5) If someone else has already nominated a photo, please do not nominate it again. It makes it very confusing when it's time to make the voting thread. If a photo is nominated twice, your post may be edited or deleted.

6) The same person can only receive the POTM prize for winning once in a 12-month period. This person can still win POTM, but they will only receive the prize once.

7) Once you've nominated a photo, please do leave a link to this nomination thread and a mention that the photo has been nominated in the original thread that the photo came from. Those whose photos are nominated may like to know that they are in the competition.

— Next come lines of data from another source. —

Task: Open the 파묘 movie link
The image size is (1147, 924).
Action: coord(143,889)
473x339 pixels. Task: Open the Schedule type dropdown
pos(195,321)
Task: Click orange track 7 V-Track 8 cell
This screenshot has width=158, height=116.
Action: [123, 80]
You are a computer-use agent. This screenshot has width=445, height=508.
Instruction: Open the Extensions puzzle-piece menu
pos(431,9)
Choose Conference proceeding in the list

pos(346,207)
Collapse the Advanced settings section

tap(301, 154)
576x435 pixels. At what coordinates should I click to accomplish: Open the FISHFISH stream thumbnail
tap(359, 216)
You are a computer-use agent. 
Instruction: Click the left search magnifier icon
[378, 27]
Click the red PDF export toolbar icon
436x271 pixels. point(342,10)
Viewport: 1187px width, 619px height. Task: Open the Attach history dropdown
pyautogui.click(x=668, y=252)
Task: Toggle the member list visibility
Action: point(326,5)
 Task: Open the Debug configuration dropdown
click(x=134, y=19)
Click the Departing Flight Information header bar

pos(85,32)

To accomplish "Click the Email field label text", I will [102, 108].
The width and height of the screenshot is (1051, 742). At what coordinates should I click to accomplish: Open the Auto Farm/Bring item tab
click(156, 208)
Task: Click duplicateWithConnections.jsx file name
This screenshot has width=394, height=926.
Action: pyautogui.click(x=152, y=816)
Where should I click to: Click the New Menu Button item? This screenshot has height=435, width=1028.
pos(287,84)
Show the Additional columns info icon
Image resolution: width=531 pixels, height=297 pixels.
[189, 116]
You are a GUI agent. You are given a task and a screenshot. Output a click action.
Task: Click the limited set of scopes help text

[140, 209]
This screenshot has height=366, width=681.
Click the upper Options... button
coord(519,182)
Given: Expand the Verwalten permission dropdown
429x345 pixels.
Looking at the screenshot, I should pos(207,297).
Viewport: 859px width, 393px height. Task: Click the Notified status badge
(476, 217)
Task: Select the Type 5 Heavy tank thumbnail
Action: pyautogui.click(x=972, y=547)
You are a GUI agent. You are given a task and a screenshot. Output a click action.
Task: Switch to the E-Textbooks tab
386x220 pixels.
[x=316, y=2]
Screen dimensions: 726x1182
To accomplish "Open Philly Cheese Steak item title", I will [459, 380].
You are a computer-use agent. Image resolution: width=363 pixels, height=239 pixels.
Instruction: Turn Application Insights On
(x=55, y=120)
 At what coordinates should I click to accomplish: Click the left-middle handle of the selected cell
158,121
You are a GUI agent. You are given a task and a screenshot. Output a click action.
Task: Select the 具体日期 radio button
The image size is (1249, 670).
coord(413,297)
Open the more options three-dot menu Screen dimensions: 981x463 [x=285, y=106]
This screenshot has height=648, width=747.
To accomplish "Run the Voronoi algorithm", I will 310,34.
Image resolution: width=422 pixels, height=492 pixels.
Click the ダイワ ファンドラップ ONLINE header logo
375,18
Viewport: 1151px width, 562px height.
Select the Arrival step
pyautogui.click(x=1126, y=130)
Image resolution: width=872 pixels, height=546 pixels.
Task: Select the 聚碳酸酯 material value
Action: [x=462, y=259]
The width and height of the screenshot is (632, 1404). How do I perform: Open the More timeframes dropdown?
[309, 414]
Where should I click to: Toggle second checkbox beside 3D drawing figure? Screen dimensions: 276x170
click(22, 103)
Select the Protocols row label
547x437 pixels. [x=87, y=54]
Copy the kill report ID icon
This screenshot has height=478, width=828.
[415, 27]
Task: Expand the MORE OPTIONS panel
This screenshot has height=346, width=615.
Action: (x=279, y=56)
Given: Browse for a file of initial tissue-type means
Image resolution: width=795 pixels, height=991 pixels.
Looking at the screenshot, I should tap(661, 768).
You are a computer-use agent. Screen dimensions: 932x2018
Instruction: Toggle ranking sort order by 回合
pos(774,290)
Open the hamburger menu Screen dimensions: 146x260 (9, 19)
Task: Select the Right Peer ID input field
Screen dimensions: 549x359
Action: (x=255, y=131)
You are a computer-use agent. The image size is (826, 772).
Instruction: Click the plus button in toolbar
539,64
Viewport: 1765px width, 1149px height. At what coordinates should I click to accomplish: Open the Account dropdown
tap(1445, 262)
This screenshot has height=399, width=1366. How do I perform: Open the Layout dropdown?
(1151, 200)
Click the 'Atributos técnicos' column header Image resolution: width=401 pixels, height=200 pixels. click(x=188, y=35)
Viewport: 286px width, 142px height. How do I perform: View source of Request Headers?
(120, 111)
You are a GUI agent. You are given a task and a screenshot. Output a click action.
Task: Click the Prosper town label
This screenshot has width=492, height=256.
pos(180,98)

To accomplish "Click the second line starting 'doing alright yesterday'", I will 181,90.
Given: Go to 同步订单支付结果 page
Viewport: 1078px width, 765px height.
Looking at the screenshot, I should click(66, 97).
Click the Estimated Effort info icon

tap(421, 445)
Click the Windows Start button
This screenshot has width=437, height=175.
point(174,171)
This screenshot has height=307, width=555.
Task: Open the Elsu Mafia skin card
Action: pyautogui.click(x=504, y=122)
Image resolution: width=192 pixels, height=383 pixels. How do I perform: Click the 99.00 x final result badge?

8) A member is only allowed to have three (3) of their photos nominated in each month's contest. If more photos are nominated the member will be allowed to decide which photos they would like in the voting.

9) While Snowbear may like bacon and sausage, I LOVE pizza!

How to nominate:

1. Right click image
2. Select "Copy Image URL".
3. In new reply window select image icon from menu bar
4. Paste image URL into dialog box
5. Add Photographer's Name and Photo Title.
6. *Add link to the thread where it was originally posted*.

So don't hold back, nominate your 3 choices for the month

Also, whilst we are all for chatter in this thread; if you want to leave compliments please follow the link to the original thread and share your compliments there (where the original photographer of the photo can see them).


----------



## Space Face

August will be a hard act to follow.  I'm looking forward to this month.


----------



## Dean_Gretsch

Just because we are still voting on August nominations doesn't mean this one can't be active too


----------



## Dean_Gretsch

Bump


----------



## Dean_Gretsch

Untitled by @photoflyer originally posted here: Weekly challenge 9/5 - 9/11  Lens compression


----------



## zombiesniper

Sunset from the Rooftop by thereyougo!


----------



## Tropicalmemories

Off to a good start with two interesting and very different images.

And is this the place for the 5 minute argument or the full half hour?


----------



## Gardyloo

Tropicalmemories said:


> Off to a good start with two interesting and very different images.
> 
> And is this the place for the 5 minute argument or the full half hour?


Sorry, this is abuse.


----------



## limr

Tropicalmemories said:


> Off to a good start with two interesting and very different images.
> 
> And is this the place for the 5 minute argument or the full half hour?



Careful, you may only get contradictions.


----------



## terri

limr said:


> Careful, you may only get contradictions.


No he won't.


----------



## Dean_Gretsch

Bump...show 'em your love, people!


----------



## Dean_Gretsch

Rogers Centre and Gardiner Expressway by @Philmar posted here Blue


----------



## Space Face

terri said:


> limr said:
> 
> 
> 
> Careful, you may only get contradictions.
> 
> 
> 
> No he won't.
Click to expand...



Ahhhhhhhhhh, we used to dream about living in a corridor.



Oops, wrong sketch!!


----------



## Dean_Gretsch

Bump


----------



## Dean_Gretsch

Almost 1/2 way through the month...


----------



## zombiesniper

Christmas Delivery by @smoke665


----------



## Dean_Gretsch

" Power " by @Space Face  posted here: Power


----------



## Space Face

Dean_Gretsch said:


> " Power " by @Space Face  posted here: Power




Wow.  Thank you very much indeed.


----------



## Dean_Gretsch

Already in the back half of the month Show your support, people.


----------



## Destin

“Kwazee” by @DanOstergren 

Original Thread


----------



## Dean_Gretsch

Starting this month, both the winner _and_ the person who nominated the winning photo will get this decal in the color of your choice ( basic colors ). Submit those photos!


----------



## smoke665

Photo#4 from The Kids   By @charlie76


----------



## Dean_Gretsch

Bump!


----------



## terri

Family of Elephant crossing, by @Kedarnag138 .    Thread here.


----------



## Dean_Gretsch

Bump!


----------



## limr

Windpower by @Joel Bolden. Thread is here: Windpower  (Updated version of the image in this post: Windpower)


----------



## Dean_Gretsch

We need your nominations. Show 'em you like their photos!


----------



## CherylL

Two Lighthouses in Cornwall by @Vieri


----------



## terri

From "Did a little shooting this weekend," embedded in the Post Your Favorite Shot from your most recent roll thread, post #958 by @SoulfulRecover :


----------



## smoke665

"The Mystic's Den..." by @enezdez


----------



## Dean_Gretsch

Bump


----------



## weepete

@Space Face for his shot Power

Well done mate, this is a belter IMO


----------



## Space Face

weepete said:


> @Space Face for his shot Power
> 
> Well done mate, this is a belter IMO



Thank you very much Pete, that's very kind of you.


----------



## Dean_Gretsch

We're in the home stretch. Better bet on your ponies!


----------



## SoulfulRecover

terri said:


> From "Did a little shooting this weekend," embedded in the Post Your Favorite Shot from your most recent roll thread, post #958 by @SoulfulRecover :



Thank you for this!


----------



## Dean_Gretsch

Get 'em in, folks. The time draweth nigh.


----------